Therefore a movement towards increasing collaboration developed. This collaboration was at first purely individual; certain American citizens would lend the support of their experience, their technical knowledge, or their personal authority to the League of Nations. Next a more and more official collaboration developed: at first in the humanitarian sphere, in all that concerns the fight against narcotics for example, then in the field of technology. It is in this way that there appeared at the economic conference of 1927 a very important delegation from the United States. At last the American government took one more step and consented to collaborate in tasks of a political nature, such as disarmament. At present, it may be said that there is scarcely any practical difference between the United States and the members of the League, unless it be in the matter of paying dues,

Perhaps we may point out also that this development coincided with what we should like to call the rebirth of American idealism. America went to war in a purely disinterested way and for idealistic reasons. But inevitably the American people, being distant from the theater of war and not having under their eyes the daily spectacle of the woes it brings and the effort it involves, had at this time to be educated by an active propaganda. The same conditions held at the time of the peace conference, and one of our most vivid memories is the impression we got, in the Autumn of 1918, in the United States, of this immense rising of a people in favor of purely spiritual values.

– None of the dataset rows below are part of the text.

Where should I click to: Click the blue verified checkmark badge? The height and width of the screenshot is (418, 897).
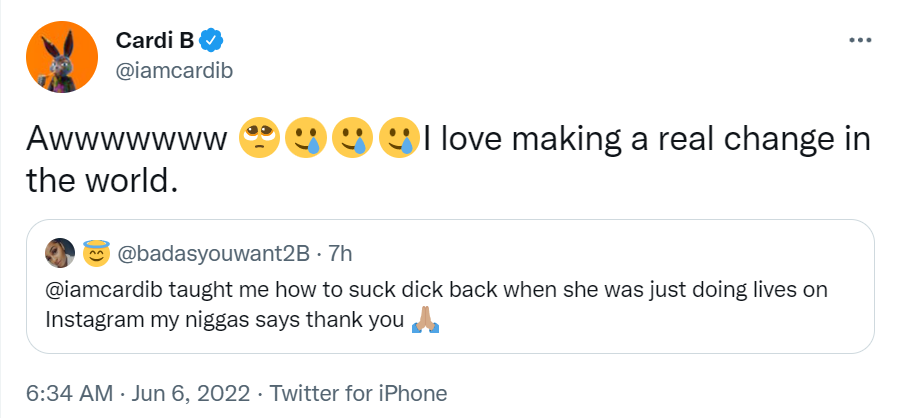(x=211, y=41)
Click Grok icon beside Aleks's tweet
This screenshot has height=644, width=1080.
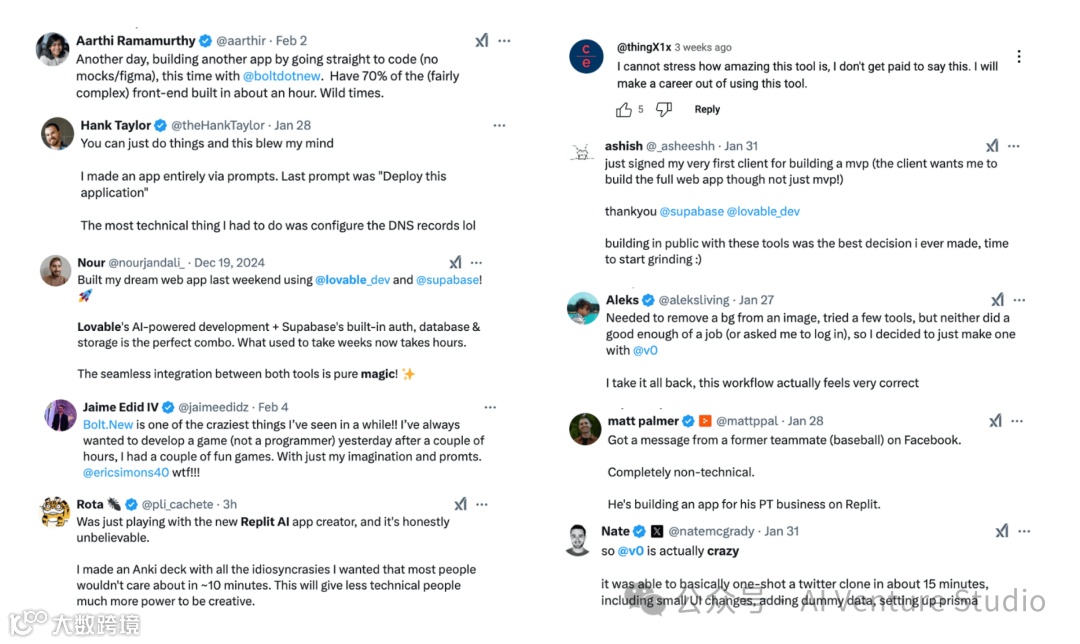[997, 300]
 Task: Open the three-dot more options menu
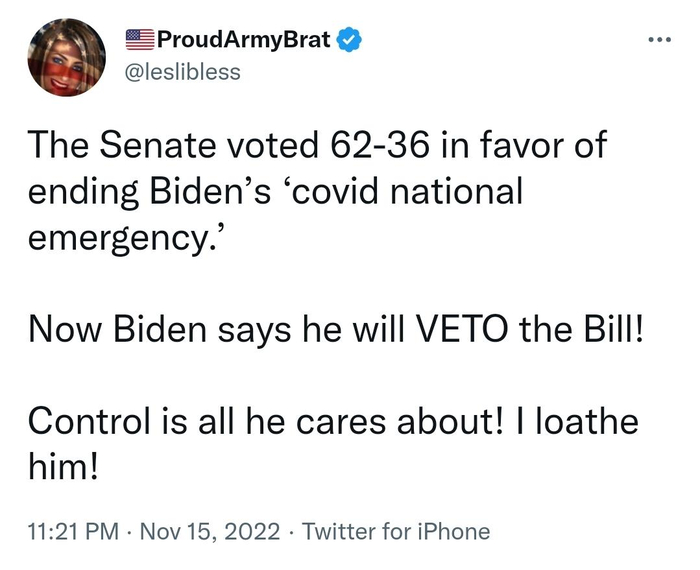(656, 42)
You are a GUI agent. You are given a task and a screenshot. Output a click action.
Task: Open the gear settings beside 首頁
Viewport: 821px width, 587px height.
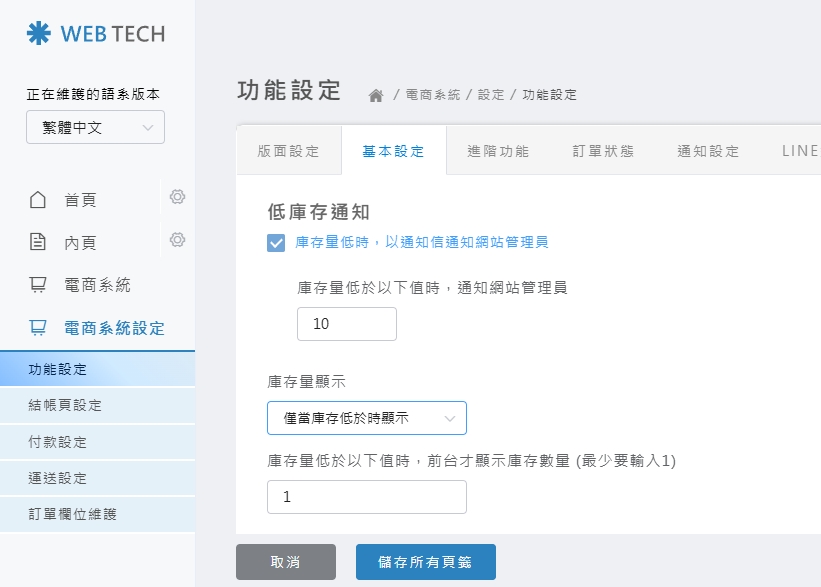click(x=177, y=197)
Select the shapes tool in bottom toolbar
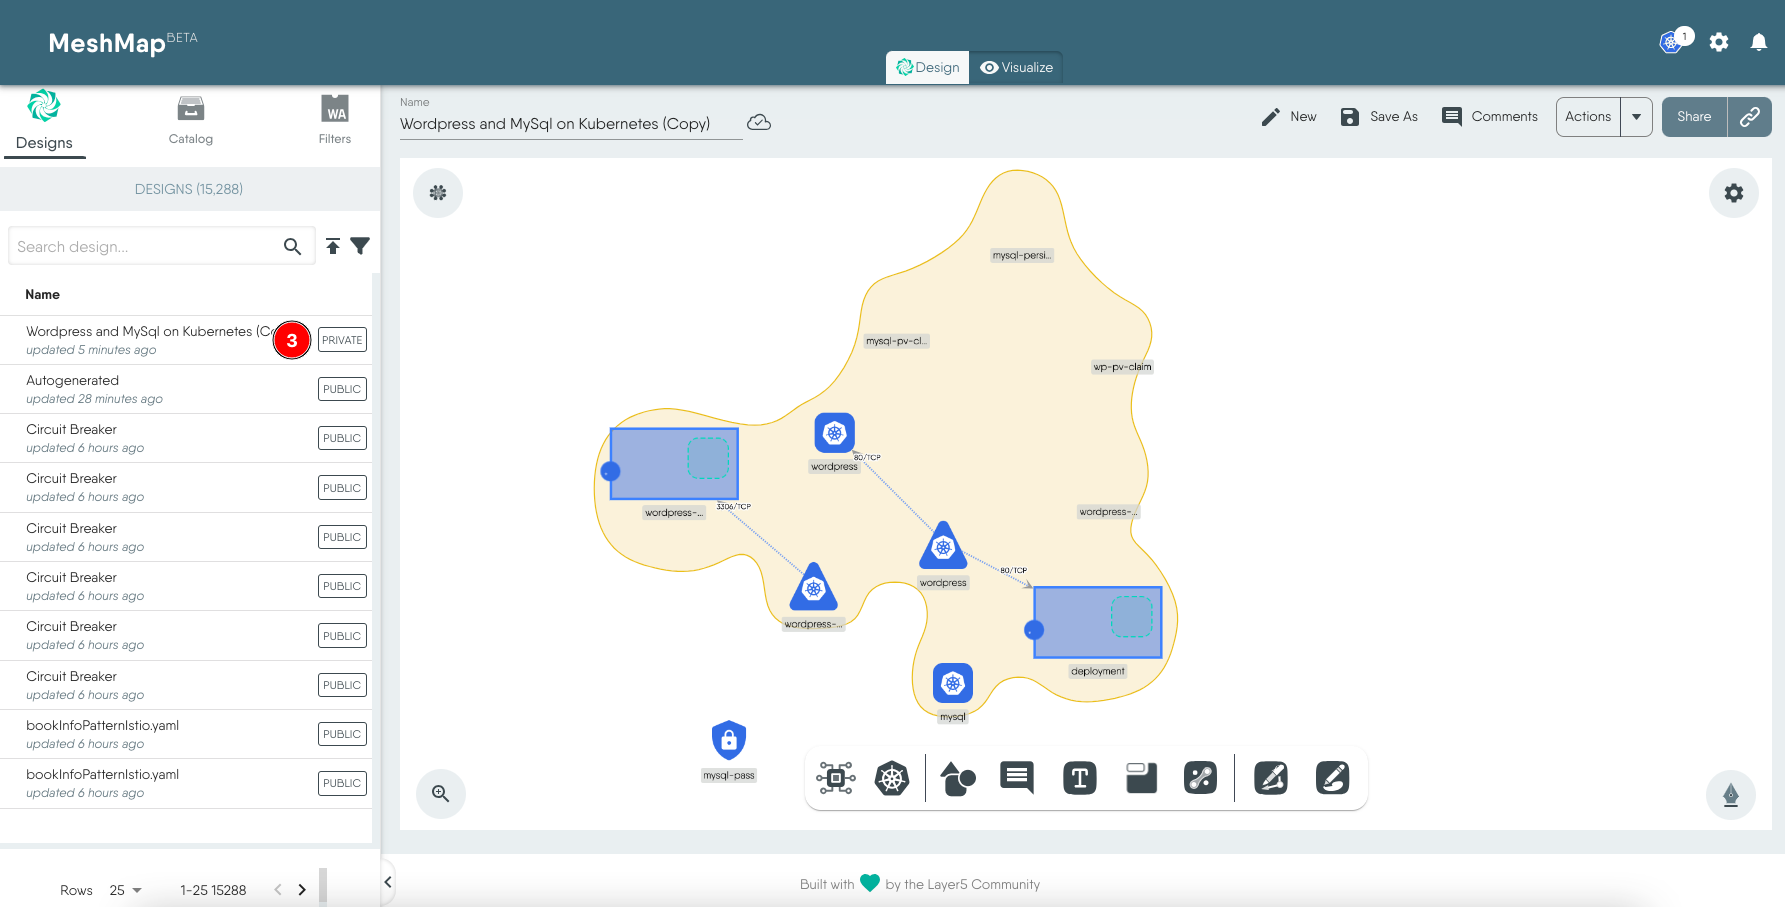The image size is (1785, 907). pyautogui.click(x=957, y=778)
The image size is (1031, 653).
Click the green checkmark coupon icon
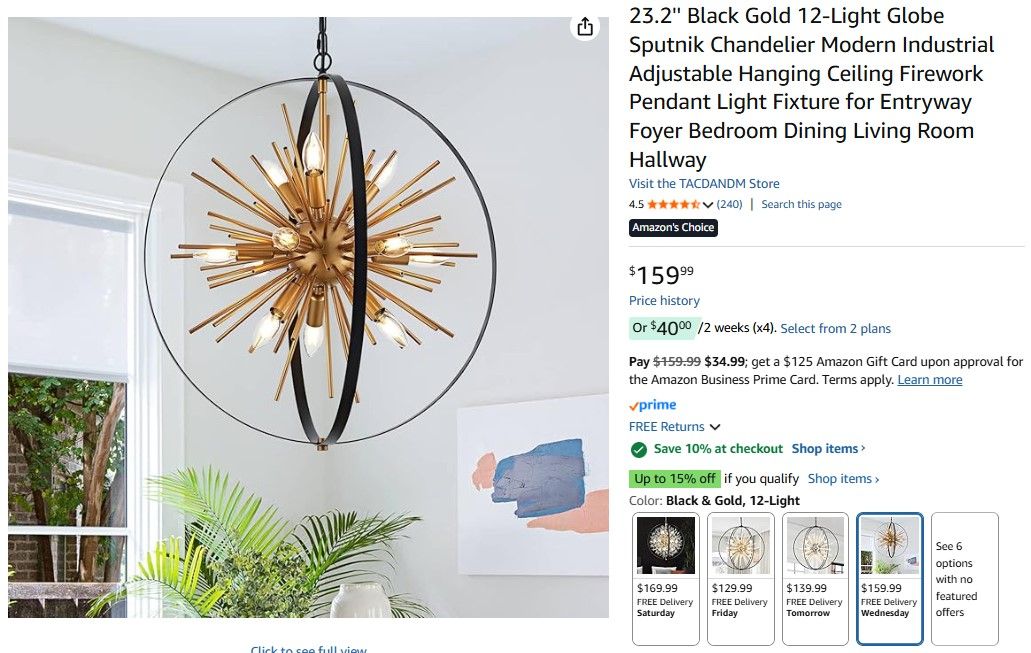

No doubt at that time there had been some excesses. At any rate the morrow of the war seemed marked by a decline of American idealism and a return to economic preoccupations. But this wave did not last, and America, recovering her true nature, soon began to interest itself in less material activities.

IV

We Europeans believed we could perceive the formation of a double movement in the United States in favor of peace, one was frankly oriented towards the League of Nations and it is thanks to its efforts and to the powerful effect it was able to exercise on a people more accessible than any other to a just argument, that in 1926 the American Senate resolved to face squarely the question of joining the World Court. But a misunderstanding occurred at this time which throws much light on the disadvantages attending the position of mutual distrust in which the American government finds itself in relation to the League. Indeed, the Senate, having the legitimate desire to obtain in favor of the United States a position in the International Court of Justice equal to that of other States and analogous to that which the United States would have had itself if it had belonged to the League, formulated reservations which, through unfortunate wording, did not appear acceptable to the League.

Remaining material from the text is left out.